Special Representative of the Secretary-General for South Sudan
- In office July 2014 – November 2016
- Secretary-General: Ban Ki-moon
- Preceded by: Hilde Frafjord Johnson
- Succeeded by: David Shearer

Personal details
- Born: 17 October 1948 (age 77) Gedesby, Denmark
- Alma mater: Copenhagen University

= Ellen Margrethe Løj =

Danish diplomat

Ellen Margrethe Løj (born 17 October 1948 in Gedesby, Denmark) is a Danish diplomat. Between 2014 and 2016, she served as the Special Representative and Head of the United Nations Mission in South Sudan (UNMISS). Prior to this appointment of July 2014 by United Nations Secretary-General Ban Ki-moon, Ellen Margrethe Løj served as the Ambassador to the United Nations for Denmark from 2001 until 2007.

== Education ==
Løj has a master's degree in economics from Copenhagen University.

== Career ==
Løj began her diplomatic career in the Danish Foreign Ministry in 1973. From 1977 to 1980 she served as First Secretary of the Danish Permanent Mission to the UN in New York City, U.S. From 1982 to 1985 she served as Counsellor within the European Commission in Brussels, Belgium. From 1986 to 1989 she was Head of Department at the Ministry of Foreign Affairs.

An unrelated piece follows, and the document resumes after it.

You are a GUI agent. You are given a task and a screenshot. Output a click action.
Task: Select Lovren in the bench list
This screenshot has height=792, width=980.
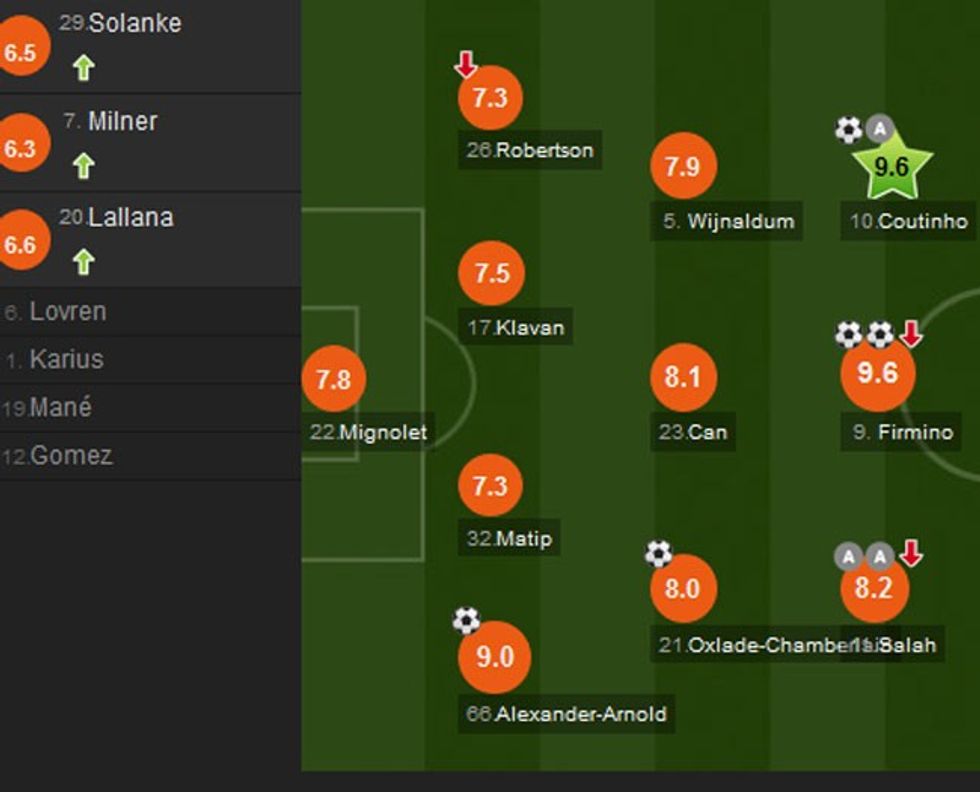(x=67, y=312)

In 1989, Løj was appointed Ambassador to Israel, and served in that position until 1992 when she returned to the Foreign Ministry to serve as an Under Secretary and then State Secretary of the South Group. In 2001, she was appointed Ambassador to the United Nations.

Løj served as Denmark's ambassador to the Czech Republic before she was appointed by the United Nations Secretary-General as Special Representative for Liberia in October 2007. During her time in office, she was also a member of Prime Minister Anders Fogh Rasmussen’s Commission on Effective Development Cooperation with Africa which held meetings between April and October 2008.

==Other activities==
In addition to her appointments Løj has also been on the supervisory board of the Danish-German ferry company Scandlines since 1998 and a member of the advisory boards of the Industrialization Fund for Developing Countries and the Investment Fund for Central and Eastern Europe.

Between June 2012 and 2014, Løj served as a volunteer Member of the Board of the Centre for Humanitarian Dialogue, a private diplomacy organization whose mission is to prevent armed conflict through dialogue and mediation.